== PROVIDED DATA ==
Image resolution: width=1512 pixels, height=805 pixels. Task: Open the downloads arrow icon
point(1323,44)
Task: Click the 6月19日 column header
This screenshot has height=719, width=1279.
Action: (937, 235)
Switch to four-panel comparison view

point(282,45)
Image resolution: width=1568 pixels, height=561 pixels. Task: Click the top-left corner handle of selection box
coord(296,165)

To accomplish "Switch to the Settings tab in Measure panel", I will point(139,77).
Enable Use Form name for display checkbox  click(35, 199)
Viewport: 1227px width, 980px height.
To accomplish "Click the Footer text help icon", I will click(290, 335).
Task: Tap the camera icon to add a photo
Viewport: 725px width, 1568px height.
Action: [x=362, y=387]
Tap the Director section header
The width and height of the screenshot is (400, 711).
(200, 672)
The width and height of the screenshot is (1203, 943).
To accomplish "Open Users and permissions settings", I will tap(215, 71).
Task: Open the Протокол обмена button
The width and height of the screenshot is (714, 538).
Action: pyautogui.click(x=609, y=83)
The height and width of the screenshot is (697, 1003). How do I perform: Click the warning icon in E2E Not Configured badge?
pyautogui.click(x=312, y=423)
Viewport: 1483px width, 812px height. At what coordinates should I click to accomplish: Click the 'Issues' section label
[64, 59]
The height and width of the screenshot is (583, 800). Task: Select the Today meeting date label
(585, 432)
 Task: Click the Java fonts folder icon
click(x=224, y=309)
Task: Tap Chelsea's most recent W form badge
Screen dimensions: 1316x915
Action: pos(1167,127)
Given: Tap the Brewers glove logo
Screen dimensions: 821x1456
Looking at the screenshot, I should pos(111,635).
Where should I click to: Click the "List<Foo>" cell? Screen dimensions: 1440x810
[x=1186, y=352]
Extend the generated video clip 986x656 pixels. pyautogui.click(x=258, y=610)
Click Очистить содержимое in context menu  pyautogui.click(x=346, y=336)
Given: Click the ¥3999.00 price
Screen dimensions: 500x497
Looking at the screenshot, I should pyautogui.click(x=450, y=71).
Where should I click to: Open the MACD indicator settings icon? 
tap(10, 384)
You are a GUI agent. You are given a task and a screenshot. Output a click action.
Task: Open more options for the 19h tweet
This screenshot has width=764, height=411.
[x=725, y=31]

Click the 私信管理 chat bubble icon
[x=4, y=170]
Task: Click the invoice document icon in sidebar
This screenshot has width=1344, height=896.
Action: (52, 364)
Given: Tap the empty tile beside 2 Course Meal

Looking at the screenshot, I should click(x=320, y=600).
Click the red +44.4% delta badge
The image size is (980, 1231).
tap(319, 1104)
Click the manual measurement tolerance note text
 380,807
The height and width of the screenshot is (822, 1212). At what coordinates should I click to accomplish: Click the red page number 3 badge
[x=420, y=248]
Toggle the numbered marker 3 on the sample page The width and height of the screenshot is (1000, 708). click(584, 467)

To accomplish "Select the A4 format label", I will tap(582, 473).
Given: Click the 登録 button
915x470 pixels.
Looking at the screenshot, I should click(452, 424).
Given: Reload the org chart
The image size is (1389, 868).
===
_TASK TO COMPLETE_: Leaving every word in place, output the whole listing above.

_RESPONSE BELOW_:
Image resolution: width=1512 pixels, height=805 pixels. Task: Open the downloads arrow icon
point(1323,44)
Task: Click the 6月19日 column header
This screenshot has height=719, width=1279.
Action: (937, 235)
Switch to four-panel comparison view

point(282,45)
Image resolution: width=1568 pixels, height=561 pixels. Task: Click the top-left corner handle of selection box
coord(296,165)

To accomplish "Switch to the Settings tab in Measure panel", I will point(139,77).
Enable Use Form name for display checkbox  click(35, 199)
Viewport: 1227px width, 980px height.
To accomplish "Click the Footer text help icon", I will click(290, 335).
Task: Tap the camera icon to add a photo
Viewport: 725px width, 1568px height.
Action: [x=362, y=387]
Tap the Director section header
The width and height of the screenshot is (400, 711).
(200, 672)
The width and height of the screenshot is (1203, 943).
To accomplish "Open Users and permissions settings", I will tap(215, 71).
Task: Open the Протокол обмена button
The width and height of the screenshot is (714, 538).
Action: pyautogui.click(x=609, y=83)
The height and width of the screenshot is (697, 1003). How do I perform: Click the warning icon in E2E Not Configured badge?
pyautogui.click(x=312, y=423)
Viewport: 1483px width, 812px height. At what coordinates should I click to accomplish: Click the 'Issues' section label
[64, 59]
The height and width of the screenshot is (583, 800). Task: Select the Today meeting date label
(585, 432)
 Task: Click the Java fonts folder icon
click(x=224, y=309)
Task: Tap Chelsea's most recent W form badge
Screen dimensions: 1316x915
Action: pos(1167,127)
Given: Tap the Brewers glove logo
Screen dimensions: 821x1456
Looking at the screenshot, I should pos(111,635).
Where should I click to: Click the "List<Foo>" cell? Screen dimensions: 1440x810
[x=1186, y=352]
Extend the generated video clip 986x656 pixels. pyautogui.click(x=258, y=610)
Click Очистить содержимое in context menu  pyautogui.click(x=346, y=336)
Given: Click the ¥3999.00 price
Screen dimensions: 500x497
Looking at the screenshot, I should pyautogui.click(x=450, y=71).
Where should I click to: Open the MACD indicator settings icon? 
tap(10, 384)
You are a GUI agent. You are given a task and a screenshot. Output a click action.
Task: Open more options for the 19h tweet
This screenshot has width=764, height=411.
[x=725, y=31]

Click the 私信管理 chat bubble icon
[x=4, y=170]
Task: Click the invoice document icon in sidebar
This screenshot has width=1344, height=896.
Action: (52, 364)
Given: Tap the empty tile beside 2 Course Meal

Looking at the screenshot, I should click(x=320, y=600).
Click the red +44.4% delta badge
The image size is (980, 1231).
tap(319, 1104)
Click the manual measurement tolerance note text
 380,807
The height and width of the screenshot is (822, 1212). At what coordinates should I click to accomplish: Click the red page number 3 badge
[x=420, y=248]
Toggle the numbered marker 3 on the sample page The width and height of the screenshot is (1000, 708). click(584, 467)

To accomplish "Select the A4 format label", I will tap(582, 473).
Given: Click the 登録 button
915x470 pixels.
Looking at the screenshot, I should click(452, 424).
Given: Reload the org chart
The image size is (1389, 868).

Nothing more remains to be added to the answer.